Il finale prevedibile e scontato lascia davvero delusi. Ci si riprende nell’epilogo, dove c’è in effetti un colpo di scena notevole. Che si interpreta, ritengo, solamente in un solo senso, ossia che il mondo è davvero piccolo, talvolta!

Insomma, questa volta esco dalla lettura di Carrisi un poco amareggiata. Eppure, alcune parti sono davvero meravigliose!

Pagine che mi hanno tenuto in sospeso, con la tachicardia a far l’occhiolino al cuore e il cuore a manovrare il cervello, a più riprese ingannato splendidamente dalla penna esperta dell’autore.
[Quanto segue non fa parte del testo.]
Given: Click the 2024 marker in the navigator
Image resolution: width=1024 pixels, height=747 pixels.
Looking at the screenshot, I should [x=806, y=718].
A volte si vorrebbe che un libro non finisse mai ed è proprio questa sensazione che mi ha preso in ostaggio. Ho una terribile nostalgia dell’Uomo che Puliva e della Cacciatrice di Mosche e credetemi, quello che si apprende nelle ultime pagine fa si che questa nostalgia canaglia sia oltremodo insopportabile!

Comunque, amanti di Carrisi e non, lanciatevi a cuor leggere nella lettura di questo ultimo romanzo. Le pagine scorreranno senza intoppi, l’emozione non mancherà, come mai farà difetto l’ineffabile prosa del nostro Carrisi nazionale!
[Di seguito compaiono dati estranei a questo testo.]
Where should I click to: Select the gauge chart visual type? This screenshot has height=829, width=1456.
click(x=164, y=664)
Che poi ci si imbarchi, come ho fatto io, nella crociata di trovar difetti a chi di difetti difetta, è un’altra storia. A volte è necessario essere critici, se non altro per non essere ripetitivi e scontati.

Buona lettura a voi!

 

 

 

Donato Carrisi


 è nato nel 1973 a Martina Franca e vive fra Roma e Milano. Dopo aver studiato giurisprudenza, si è specializzato in criminologia e scienza del comportamento. Scrittore, regista e sceneggiatore di serie televisive e per il cinema, è una firma del Corriere della Sera. È l’autore dei romanzi bestseller internazionali (tutti pubblicati da Longanesi) Il suggeritore, Il tribunale delle anime, La donna dei fiori di carta, L’ipotesi del male, Il cacciatore del buio, La ragazza nella nebbia – dal quale ha tratto il film omonimo con cui ha vinto il David di Donatello per il miglior regista esordiente –, Il maestro delle ombre, L’uomo del labirinto – da cui ha tratto il film omonimo – , Il gioco del suggeritore e La casa delle voci. Ha vinto prestigiosi premi in Italia e all’estero come il Prix Polar e il Prix Livre de Poche in Francia e il Premio Bancarella in Italia. I suoi romanzi, tradotti in più di 30 lingue, hanno venduto milioni di copie.